-------- EXTRAIT DU TEXTE
III.  Décision de la SAR

[31]  En appel devant la SAR, les demandeurs ont plaidé qu’ils ont fourni suffisamment de preuve pour appuyer leurs craintes. En particulier, les demandeurs prétendent que la SPR n’a pas effectué d’analyse approfondie du dossier en ce qui concerne le statut d’immigration des demandeurs au Brésil et les craintes soulevées par les demandeurs par rapport au Brésil et l’Haïti.

[32]  La SAR a rejeté l’appel et a confirmé la décision de la SPR selon laquelle les demandeurs n’ont ni la qualité de réfugiés au sens de la Convention ni celle de personnes à protéger. Dans son analyse, la SAR a appliqué la norme de la décision correcte.

[33]  Tout comme la SPR, la SAR a conclu que le demandeur principal est visé par l’article 1E de la Convention. Selon la SAR, le demandeur principal n’a pas fourni suffisamment de preuve afin de renverser la présomption prima facie voulant qu’il soit un résident permanent du Brésil et qu’il bénéficie des droits et obligations associés à ce statut. Sur ce dernier point, la SAR a analysé l’effet possible de sa crainte sur l’exercice des droits au Brésil et a conclu qu’elle n’a pas d’effet.

[34]  Cependant, la SAR a renversé la conclusion de la SPR concernant la demanderesse majeure et a conclu qu’elle n’avait pas le statut de résident permanent au Brésil parce que la SPR n’avait pas saisi la distinction entre un visa de résidence permanente et le statut de résidence permanente. Toutefois, la SAR a conclu que la demanderesse n’avait pas démontré une possibilité sérieuse de persécution ni un risque si elle retournait en Haïti.

[35]  Quant à l’enfant mineur, la SAR a tiré la même conclusion que la SPR.

IV.  Questions en litige

[36]  La présente affaire soulève trois questions :

  1. Est-ce que la SAR a appliqué la bonne norme de contrôle?

  2. Est-ce que la SAR a commis une erreur lorsqu’elle a conclu que le demandeur principal est visé par l’article 1E de la Convention?

  3. Est-ce que la SAR a commis une erreur de droit dans son interprétation et son application des articles 96 et 97 de la LIPR par rapport à la demanderesse majeure?

[37]  Les demandeurs ne contestent pas les déterminations de la SAR par rapport à la demanderesse mineure.

V.  Norme de contrôle

[38]  La norme de la décision raisonnable s’applique en l’espèce (Canada (Citoyenneté et Immigration) c Zeng, [2011] 4 RCF 3, 2010 CAF 118 au para 11 [Zeng]; Canada (Citoyenneté et Immigration) c Khosa, 2009 CSC 12, [2009] 1 RCS 339 [Khosa]). La Cour doit donc déterminer si les conclusions sont rationnelles et si elles appartiennent aux issues possibles acceptables pouvant se justifier au regard des faits et du droit (Dunsmuir c Nouveau-Brunswick, 2008 CSC 9, [2008] 1 RCS 190 au para 47; Khosa au para 59; Newfoundland and Labrador Nurses’ Union c Terre-Neuve-et-Labrador (Conseil du Trésor), 2011 CSC 62, [2011] 3 RCS 708 au para 13).
----------------
-------- DONNÉES DISPONIBLES
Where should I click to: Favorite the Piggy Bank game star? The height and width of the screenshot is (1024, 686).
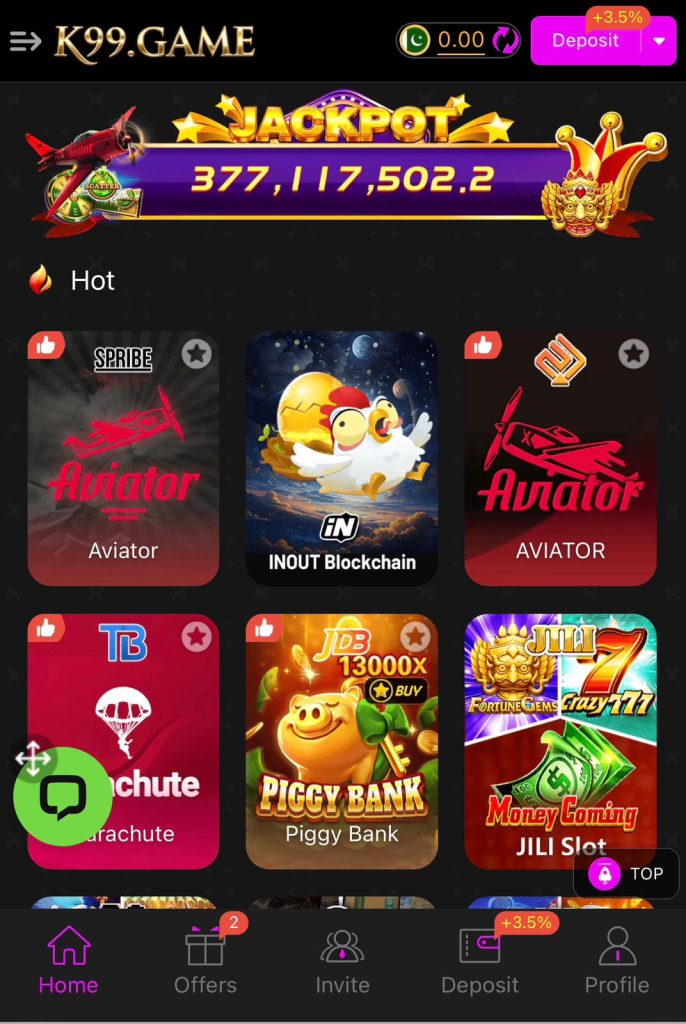(x=415, y=636)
----------------
◆ **CONSIGNE 1**:
Dites si chacune des affirmations suivantes concorde avec l’extrait sur la décision de la SAR, en répondant par oui ou par non et en citant les mots décisifs de l’extrait : (a) Dans son analyse, la SAR a appliqué la norme de la décision raisonnable. (b) La SAR a conclu que la demanderesse majeure n’avait pas le statut de résident permanent au Brésil. (c) Les demandeurs contestent les déterminations de la SAR concernant la demanderesse mineure.
◆ **CONSIGNE 2**:
Rédigez la suite de l’extrait sur la décision de la SAR, en reprenant après le paragraphe [38].

◆ **RÉPONSE 1**:
(a) Non : « Dans son analyse, la SAR a appliqué la norme de la décision correcte. »
(b) Oui : « a conclu qu’elle n’avait pas le statut de résident permanent au Brésil »
(c) Non : « Les demandeurs ne contestent pas les déterminations de la SAR par rapport à la demanderesse mineure. »

◆ **RÉPONSE 2**:
VI.  Analyse

1)  Est-ce que la SAR a appliqué la bonne norme de contrôle?

[39]  Les demandeurs prétendent que la SAR a appliqué la norme de la décision raisonnable plutôt que la norme de la décision correcte.

[40]  Je ne suis pas d’accord. Dans ses motifs, la SAR a indiqué qu’elle appliquera la norme de la décision correcte :

En ce qui concerne les questions de fait, les questions mixtes de fait et de droit, et les questions de droit, la Section d’appel des réfugiés (SAR) applique la norme de la décision correcte. L’exception à cette règle concerne la situation où la SPR jouit d’un véritable avantage dans l’évaluation de la crédibilité ou du poids à donner au témoignage livré de vive voix devant elle. Sauf une indication contraire dans mes motifs, j’applique la norme de la décision correcte pour l’ensemble des conclusions. [Version française des motifs, citation omise]

[41]  Le choix de cette norme est conforme à la règle reconnue dans l’arrêt Canada (Citoyenneté et Immigration) c Huruglica, 2016 CAF 93, selon laquelle la SAR devra examiner la décision de la SPR selon la norme de la décision correcte (au para 103).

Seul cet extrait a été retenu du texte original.